Here is the same visualisation, but with the markers sized according to the height of each tree.
If you have several categories of data for each location, you can display them as pie charts. Here is an example (using made-up data) showing visitor numbers at three locations, broken down by ticket type:
The overall size of each marker shows the total of all categories, while the pie chart within the marker shows the category breakdown.

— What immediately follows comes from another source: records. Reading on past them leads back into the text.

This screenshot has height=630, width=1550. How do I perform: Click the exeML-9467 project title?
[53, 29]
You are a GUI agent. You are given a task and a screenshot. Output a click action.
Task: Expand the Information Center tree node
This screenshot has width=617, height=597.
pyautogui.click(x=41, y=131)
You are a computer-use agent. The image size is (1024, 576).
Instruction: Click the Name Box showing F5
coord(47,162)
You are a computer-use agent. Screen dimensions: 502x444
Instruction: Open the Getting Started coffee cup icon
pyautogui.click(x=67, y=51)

Finally, you can visualise two different data values per marker by using one to set the size of the marker, and the other to set the colour saturation. However, you cannot combine this with any categorisation. For example, we can show both total visitors (size) and total sales (saturation) at each of our locations like this:
The other standard map visualisation available in Power BI is the Filled Map (also known as a choropleth). This type of map shows regions filled with colour, with the colour saturation representing the value.
Making effective use of the Filled Map visualisation is a little more difficult than the Basic Map. The available regions are limited to those that Bing Maps can understand, and their geographic coverage sometimes leaves a little to be desired, especially outside the USA. It also becomes tricky if you move away from the standard Country/Region/State/County model. So, for example, you can’t use parliamentary constituencies as your regions, because they don’t fit Bing’s default geographical model.

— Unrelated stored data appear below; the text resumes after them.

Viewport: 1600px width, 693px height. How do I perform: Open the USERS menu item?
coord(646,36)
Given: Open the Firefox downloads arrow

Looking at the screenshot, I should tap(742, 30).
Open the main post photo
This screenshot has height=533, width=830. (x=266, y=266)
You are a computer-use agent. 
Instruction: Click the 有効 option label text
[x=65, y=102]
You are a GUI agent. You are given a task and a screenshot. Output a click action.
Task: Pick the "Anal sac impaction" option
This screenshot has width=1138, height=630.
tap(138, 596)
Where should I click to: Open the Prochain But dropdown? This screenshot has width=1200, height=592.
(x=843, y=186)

Other Options for Map Visualisations
There are a couple of other map visualisation options available, but these are currently only in preview, so I won’t go into them in too much depth. Preview features need to be manually enabled within Power BI.
Shape Maps are broadly similar to Filled Maps, but let you choose different pre-defined maps (such as US states or the counties of Ireland) as the base map. There is also the promise that Shape Maps will offer the ability to define custom areas using TopoJSON code when the feature comes out of preview.
The ArcGIS Map visualisation is supplied by Esri, one of the leaders in the field of Geographical Information Systems (GIS). It lets you select from several different base maps, and apply different “reference layers” as overlays. As well as letting you plot location points of varying sizes (like the Basic Map), you can also show your data as a heat map, or as counts of values within regions.